Online Sales Rise Dramatically For 2004 Holiday Season

Consumers are becoming more comfortable with making last-minute purchases online, and vendors are getting better at fulfilling late orders.

Steven Marlin, Contributor

December 29, 2004

2 Min Read

Online retail sales took off this holiday season as consumers increasingly took to shopping from the comfort of their homes.

Online sales, excluding travel-related sales, for the week ended Dec. 26 were $1.2 billion, according to market-research firm ComScore Networks.

Visa USA said that Visa-branded cards were used to make $1.8 billion in online purchases, including travel-related purchases, for the same week. That's up 58% over the same period last year. The number of online transactions reached 24 million, up 43% from a year ago, according to Visa's SpendTrak report.

For the week ended Dec. 19, Visa's online sales were $2.7 billion (up 39%) and online transactions were 34 million (up 34%). Similar increases were recorded for preceding weeks.

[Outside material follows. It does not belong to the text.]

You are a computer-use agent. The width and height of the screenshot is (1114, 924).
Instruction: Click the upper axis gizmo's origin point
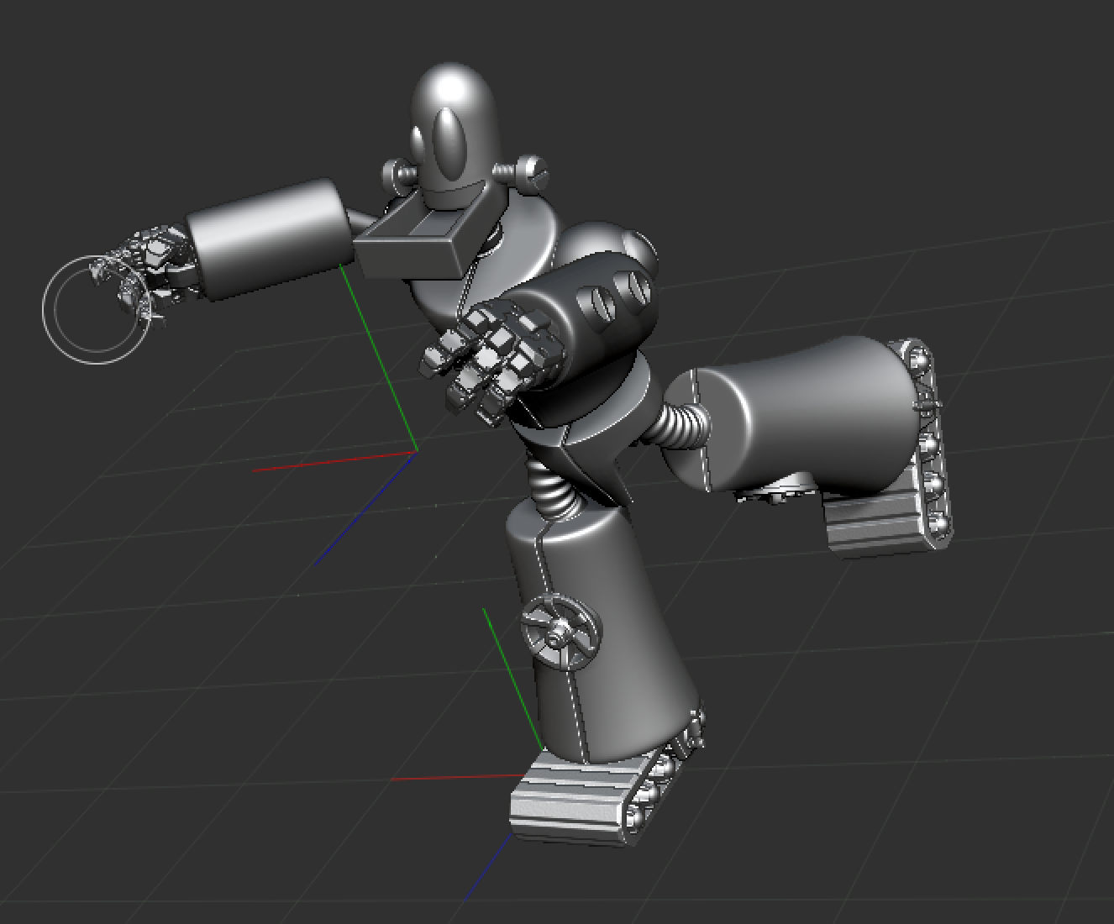click(416, 453)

Amazon.com Inc. reported its busiest holiday shopping season ever. For the first time, the company's sales of consumer-electronics products exceeded book sales. During the Nov. 25 to Dec. 24 period, Amazon even set a single-day record of more than 2.8 million items ordered, although it didn't disclose which day that occurred.

The season saw a surge in the use of plastic for both in-store and online purchases. MasterCard International processed $60 billion in sales and 914 million transactions over its Banknet authorization network for the period between Thanksgiving and Christmas, an increase of 13% and 18%, respectively, over last year. The peak-shopping day for MasterCard occurred Dec. 23, when it processed 37 million transactions.

The data indicates a shift toward more last-minute shopping online. In 2002 and 2003, the peak period for online sales occurred two weeks after Thanksgiving and then dropped off sharply, according to ComScore. In 2004, Visa's peak online sales also took place two weeks after Thanksgiving, but there was no drop-off afterward; sales stayed at or near the peak level right up until Christmas.

The trend toward more last-minute shopping online reflects the use of better forecasting techniques by retailers, says David Schatsky, senior VP at JupiterResearch, a market-research firm. Retailers, he says, are becoming more sophisticated in tracking online sales for the purpose of determining how much inventory to keep on hand. That, in turn, is enabling them to ship later in the season and offer consumers later cutoff dates for making online purchases.